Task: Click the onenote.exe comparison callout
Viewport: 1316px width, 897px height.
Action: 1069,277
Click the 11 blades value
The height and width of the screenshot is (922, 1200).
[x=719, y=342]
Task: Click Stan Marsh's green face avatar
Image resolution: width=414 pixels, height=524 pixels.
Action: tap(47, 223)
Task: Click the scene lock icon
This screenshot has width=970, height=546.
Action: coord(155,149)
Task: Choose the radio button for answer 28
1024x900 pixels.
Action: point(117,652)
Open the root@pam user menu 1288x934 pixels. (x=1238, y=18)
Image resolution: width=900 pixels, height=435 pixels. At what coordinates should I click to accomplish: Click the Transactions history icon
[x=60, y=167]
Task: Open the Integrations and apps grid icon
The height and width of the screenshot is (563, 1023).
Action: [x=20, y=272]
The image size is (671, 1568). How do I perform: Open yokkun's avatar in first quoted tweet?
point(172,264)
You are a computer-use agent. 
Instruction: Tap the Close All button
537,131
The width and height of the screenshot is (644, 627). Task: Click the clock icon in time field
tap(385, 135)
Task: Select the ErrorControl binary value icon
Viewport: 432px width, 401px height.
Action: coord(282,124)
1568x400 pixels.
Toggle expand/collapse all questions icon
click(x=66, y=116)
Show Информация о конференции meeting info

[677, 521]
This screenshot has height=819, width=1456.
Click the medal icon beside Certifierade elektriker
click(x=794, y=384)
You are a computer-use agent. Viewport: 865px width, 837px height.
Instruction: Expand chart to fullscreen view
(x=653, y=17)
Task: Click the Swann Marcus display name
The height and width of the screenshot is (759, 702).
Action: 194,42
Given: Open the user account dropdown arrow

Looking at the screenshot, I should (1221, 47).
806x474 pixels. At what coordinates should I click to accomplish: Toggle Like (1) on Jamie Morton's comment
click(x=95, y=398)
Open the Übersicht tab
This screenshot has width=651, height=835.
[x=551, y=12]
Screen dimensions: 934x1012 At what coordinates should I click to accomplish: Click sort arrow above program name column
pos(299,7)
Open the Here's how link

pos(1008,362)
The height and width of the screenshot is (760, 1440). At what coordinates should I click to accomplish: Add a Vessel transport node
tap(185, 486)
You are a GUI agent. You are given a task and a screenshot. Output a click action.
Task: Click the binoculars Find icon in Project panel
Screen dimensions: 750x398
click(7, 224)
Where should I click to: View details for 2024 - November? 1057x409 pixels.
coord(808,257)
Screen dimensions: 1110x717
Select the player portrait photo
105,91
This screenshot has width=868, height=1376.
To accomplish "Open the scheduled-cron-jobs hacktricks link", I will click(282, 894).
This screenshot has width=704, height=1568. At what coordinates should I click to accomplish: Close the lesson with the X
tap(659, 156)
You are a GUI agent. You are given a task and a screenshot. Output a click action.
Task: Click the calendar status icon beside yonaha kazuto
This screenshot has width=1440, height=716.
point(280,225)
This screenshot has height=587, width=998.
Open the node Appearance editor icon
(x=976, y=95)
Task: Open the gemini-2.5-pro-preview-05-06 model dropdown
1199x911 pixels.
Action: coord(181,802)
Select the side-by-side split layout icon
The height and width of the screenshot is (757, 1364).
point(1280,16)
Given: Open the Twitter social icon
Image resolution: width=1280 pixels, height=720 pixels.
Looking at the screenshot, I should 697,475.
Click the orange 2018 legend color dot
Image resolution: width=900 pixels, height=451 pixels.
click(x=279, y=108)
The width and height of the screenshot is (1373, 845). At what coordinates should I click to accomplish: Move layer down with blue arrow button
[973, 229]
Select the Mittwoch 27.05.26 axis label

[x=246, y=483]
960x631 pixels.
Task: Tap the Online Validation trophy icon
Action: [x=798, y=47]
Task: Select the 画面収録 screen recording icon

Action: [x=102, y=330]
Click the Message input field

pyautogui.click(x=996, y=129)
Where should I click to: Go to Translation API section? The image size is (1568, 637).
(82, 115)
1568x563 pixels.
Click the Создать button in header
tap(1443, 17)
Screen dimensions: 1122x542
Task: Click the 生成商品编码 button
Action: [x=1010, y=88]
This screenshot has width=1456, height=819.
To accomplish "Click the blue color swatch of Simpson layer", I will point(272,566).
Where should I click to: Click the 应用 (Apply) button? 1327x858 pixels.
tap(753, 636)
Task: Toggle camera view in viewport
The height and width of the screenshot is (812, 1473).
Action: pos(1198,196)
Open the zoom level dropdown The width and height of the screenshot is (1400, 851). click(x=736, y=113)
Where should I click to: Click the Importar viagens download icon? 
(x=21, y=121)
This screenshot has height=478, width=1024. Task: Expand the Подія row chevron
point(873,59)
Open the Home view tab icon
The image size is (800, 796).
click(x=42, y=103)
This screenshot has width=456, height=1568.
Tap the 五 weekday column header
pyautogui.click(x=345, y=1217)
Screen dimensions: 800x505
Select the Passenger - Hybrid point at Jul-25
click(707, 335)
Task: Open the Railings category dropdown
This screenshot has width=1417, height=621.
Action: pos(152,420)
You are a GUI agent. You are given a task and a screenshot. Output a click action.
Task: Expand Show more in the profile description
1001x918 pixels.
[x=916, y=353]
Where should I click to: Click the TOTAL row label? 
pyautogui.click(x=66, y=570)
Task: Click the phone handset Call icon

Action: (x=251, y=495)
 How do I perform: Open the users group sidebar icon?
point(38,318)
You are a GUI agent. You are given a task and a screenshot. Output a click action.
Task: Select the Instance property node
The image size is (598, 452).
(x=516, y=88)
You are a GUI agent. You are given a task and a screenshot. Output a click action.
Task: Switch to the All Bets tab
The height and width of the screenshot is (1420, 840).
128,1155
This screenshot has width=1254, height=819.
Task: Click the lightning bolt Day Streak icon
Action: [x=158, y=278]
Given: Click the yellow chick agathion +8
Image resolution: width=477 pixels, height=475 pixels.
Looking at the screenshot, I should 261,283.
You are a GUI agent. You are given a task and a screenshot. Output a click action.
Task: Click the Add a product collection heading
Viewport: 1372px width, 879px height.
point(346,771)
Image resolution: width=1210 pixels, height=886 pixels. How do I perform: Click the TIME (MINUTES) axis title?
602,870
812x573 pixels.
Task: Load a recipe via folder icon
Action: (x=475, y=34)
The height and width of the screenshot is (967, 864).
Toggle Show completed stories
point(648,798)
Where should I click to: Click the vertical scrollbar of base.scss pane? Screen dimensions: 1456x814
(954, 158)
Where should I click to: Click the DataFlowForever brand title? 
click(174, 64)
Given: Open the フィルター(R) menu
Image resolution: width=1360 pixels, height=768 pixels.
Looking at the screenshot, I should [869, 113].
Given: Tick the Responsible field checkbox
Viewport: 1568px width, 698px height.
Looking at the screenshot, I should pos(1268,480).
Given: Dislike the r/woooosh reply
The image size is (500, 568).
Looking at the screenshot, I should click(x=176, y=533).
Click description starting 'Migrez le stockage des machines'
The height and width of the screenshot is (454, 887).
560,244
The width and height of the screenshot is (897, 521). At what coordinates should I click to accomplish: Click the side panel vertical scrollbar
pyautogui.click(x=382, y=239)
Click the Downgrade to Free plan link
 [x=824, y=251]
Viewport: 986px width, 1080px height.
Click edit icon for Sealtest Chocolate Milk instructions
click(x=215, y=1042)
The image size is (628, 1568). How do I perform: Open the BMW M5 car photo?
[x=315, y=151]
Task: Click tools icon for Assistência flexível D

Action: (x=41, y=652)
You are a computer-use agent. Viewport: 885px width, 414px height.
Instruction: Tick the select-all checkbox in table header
——
Problem to work on: All the data above should be restated in full, exactly.

Reply:
Task: Click the onenote.exe comparison callout
Viewport: 1316px width, 897px height.
Action: 1069,277
Click the 11 blades value
The height and width of the screenshot is (922, 1200).
[x=719, y=342]
Task: Click Stan Marsh's green face avatar
Image resolution: width=414 pixels, height=524 pixels.
Action: tap(47, 223)
Task: Click the scene lock icon
This screenshot has width=970, height=546.
Action: coord(155,149)
Task: Choose the radio button for answer 28
1024x900 pixels.
Action: point(117,652)
Open the root@pam user menu 1288x934 pixels. (x=1238, y=18)
Image resolution: width=900 pixels, height=435 pixels. At what coordinates should I click to accomplish: Click the Transactions history icon
[x=60, y=167]
Task: Open the Integrations and apps grid icon
The height and width of the screenshot is (563, 1023).
Action: [x=20, y=272]
The image size is (671, 1568). How do I perform: Open yokkun's avatar in first quoted tweet?
point(172,264)
You are a computer-use agent. 
Instruction: Tap the Close All button
537,131
The width and height of the screenshot is (644, 627). Task: Click the clock icon in time field
tap(385, 135)
Task: Select the ErrorControl binary value icon
Viewport: 432px width, 401px height.
Action: coord(282,124)
1568x400 pixels.
Toggle expand/collapse all questions icon
click(x=66, y=116)
Show Информация о конференции meeting info

[677, 521]
This screenshot has height=819, width=1456.
Click the medal icon beside Certifierade elektriker
click(x=794, y=384)
You are a computer-use agent. Viewport: 865px width, 837px height.
Instruction: Expand chart to fullscreen view
(x=653, y=17)
Task: Click the Swann Marcus display name
The height and width of the screenshot is (759, 702).
Action: 194,42
Given: Open the user account dropdown arrow

Looking at the screenshot, I should (1221, 47).
806x474 pixels. At what coordinates should I click to accomplish: Toggle Like (1) on Jamie Morton's comment
click(x=95, y=398)
Open the Übersicht tab
This screenshot has width=651, height=835.
[x=551, y=12]
Screen dimensions: 934x1012 At what coordinates should I click to accomplish: Click sort arrow above program name column
pos(299,7)
Open the Here's how link

pos(1008,362)
The height and width of the screenshot is (760, 1440). At what coordinates should I click to accomplish: Add a Vessel transport node
tap(185, 486)
You are a GUI agent. You are given a task and a screenshot. Output a click action.
Task: Click the binoculars Find icon in Project panel
Screen dimensions: 750x398
click(7, 224)
Where should I click to: View details for 2024 - November? 1057x409 pixels.
coord(808,257)
Screen dimensions: 1110x717
Select the player portrait photo
105,91
This screenshot has width=868, height=1376.
To accomplish "Open the scheduled-cron-jobs hacktricks link", I will click(282, 894).
This screenshot has width=704, height=1568. At what coordinates should I click to accomplish: Close the lesson with the X
tap(659, 156)
You are a GUI agent. You are given a task and a screenshot. Output a click action.
Task: Click the calendar status icon beside yonaha kazuto
This screenshot has width=1440, height=716.
point(280,225)
This screenshot has height=587, width=998.
Open the node Appearance editor icon
(x=976, y=95)
Task: Open the gemini-2.5-pro-preview-05-06 model dropdown
1199x911 pixels.
Action: coord(181,802)
Select the side-by-side split layout icon
The height and width of the screenshot is (757, 1364).
point(1280,16)
Given: Open the Twitter social icon
Image resolution: width=1280 pixels, height=720 pixels.
Looking at the screenshot, I should 697,475.
Click the orange 2018 legend color dot
Image resolution: width=900 pixels, height=451 pixels.
click(x=279, y=108)
The width and height of the screenshot is (1373, 845). At what coordinates should I click to accomplish: Move layer down with blue arrow button
[973, 229]
Select the Mittwoch 27.05.26 axis label

[x=246, y=483]
960x631 pixels.
Task: Tap the Online Validation trophy icon
Action: [x=798, y=47]
Task: Select the 画面収録 screen recording icon

Action: [x=102, y=330]
Click the Message input field

pyautogui.click(x=996, y=129)
Where should I click to: Go to Translation API section? The image size is (1568, 637).
(82, 115)
1568x563 pixels.
Click the Создать button in header
tap(1443, 17)
Screen dimensions: 1122x542
Task: Click the 生成商品编码 button
Action: [x=1010, y=88]
This screenshot has width=1456, height=819.
To accomplish "Click the blue color swatch of Simpson layer", I will point(272,566).
Where should I click to: Click the 应用 (Apply) button? 1327x858 pixels.
tap(753, 636)
Task: Toggle camera view in viewport
The height and width of the screenshot is (812, 1473).
Action: pos(1198,196)
Open the zoom level dropdown The width and height of the screenshot is (1400, 851). click(x=736, y=113)
Where should I click to: Click the Importar viagens download icon? 
(x=21, y=121)
This screenshot has height=478, width=1024. Task: Expand the Подія row chevron
point(873,59)
Open the Home view tab icon
The image size is (800, 796).
click(x=42, y=103)
This screenshot has width=456, height=1568.
Tap the 五 weekday column header
pyautogui.click(x=345, y=1217)
Screen dimensions: 800x505
Select the Passenger - Hybrid point at Jul-25
click(707, 335)
Task: Open the Railings category dropdown
This screenshot has width=1417, height=621.
Action: pos(152,420)
You are a GUI agent. You are given a task and a screenshot. Output a click action.
Task: Expand Show more in the profile description
1001x918 pixels.
[x=916, y=353]
Where should I click to: Click the TOTAL row label? 
pyautogui.click(x=66, y=570)
Task: Click the phone handset Call icon

Action: (x=251, y=495)
 How do I perform: Open the users group sidebar icon?
point(38,318)
You are a GUI agent. You are given a task and a screenshot. Output a click action.
Task: Select the Instance property node
The image size is (598, 452).
(x=516, y=88)
You are a GUI agent. You are given a task and a screenshot. Output a click action.
Task: Switch to the All Bets tab
The height and width of the screenshot is (1420, 840).
128,1155
This screenshot has width=1254, height=819.
Task: Click the lightning bolt Day Streak icon
Action: [x=158, y=278]
Given: Click the yellow chick agathion +8
Image resolution: width=477 pixels, height=475 pixels.
Looking at the screenshot, I should 261,283.
You are a GUI agent. You are given a task and a screenshot. Output a click action.
Task: Click the Add a product collection heading
Viewport: 1372px width, 879px height.
point(346,771)
Image resolution: width=1210 pixels, height=886 pixels. How do I perform: Click the TIME (MINUTES) axis title?
602,870
812x573 pixels.
Task: Load a recipe via folder icon
Action: (x=475, y=34)
The height and width of the screenshot is (967, 864).
Toggle Show completed stories
point(648,798)
Where should I click to: Click the vertical scrollbar of base.scss pane? Screen dimensions: 1456x814
(954, 158)
Where should I click to: Click the DataFlowForever brand title? 
click(174, 64)
Given: Open the フィルター(R) menu
Image resolution: width=1360 pixels, height=768 pixels.
Looking at the screenshot, I should [869, 113].
Given: Tick the Responsible field checkbox
Viewport: 1568px width, 698px height.
Looking at the screenshot, I should pos(1268,480).
Given: Dislike the r/woooosh reply
The image size is (500, 568).
Looking at the screenshot, I should click(x=176, y=533).
Click description starting 'Migrez le stockage des machines'
The height and width of the screenshot is (454, 887).
560,244
The width and height of the screenshot is (897, 521). At what coordinates should I click to accomplish: Click the side panel vertical scrollbar
pyautogui.click(x=382, y=239)
Click the Downgrade to Free plan link
 [x=824, y=251]
Viewport: 986px width, 1080px height.
Click edit icon for Sealtest Chocolate Milk instructions
click(x=215, y=1042)
The image size is (628, 1568). How do I perform: Open the BMW M5 car photo?
[x=315, y=151]
Task: Click tools icon for Assistência flexível D

Action: (x=41, y=652)
You are a computer-use agent. Viewport: 885px width, 414px height.
Instruction: Tick the select-all checkbox in table header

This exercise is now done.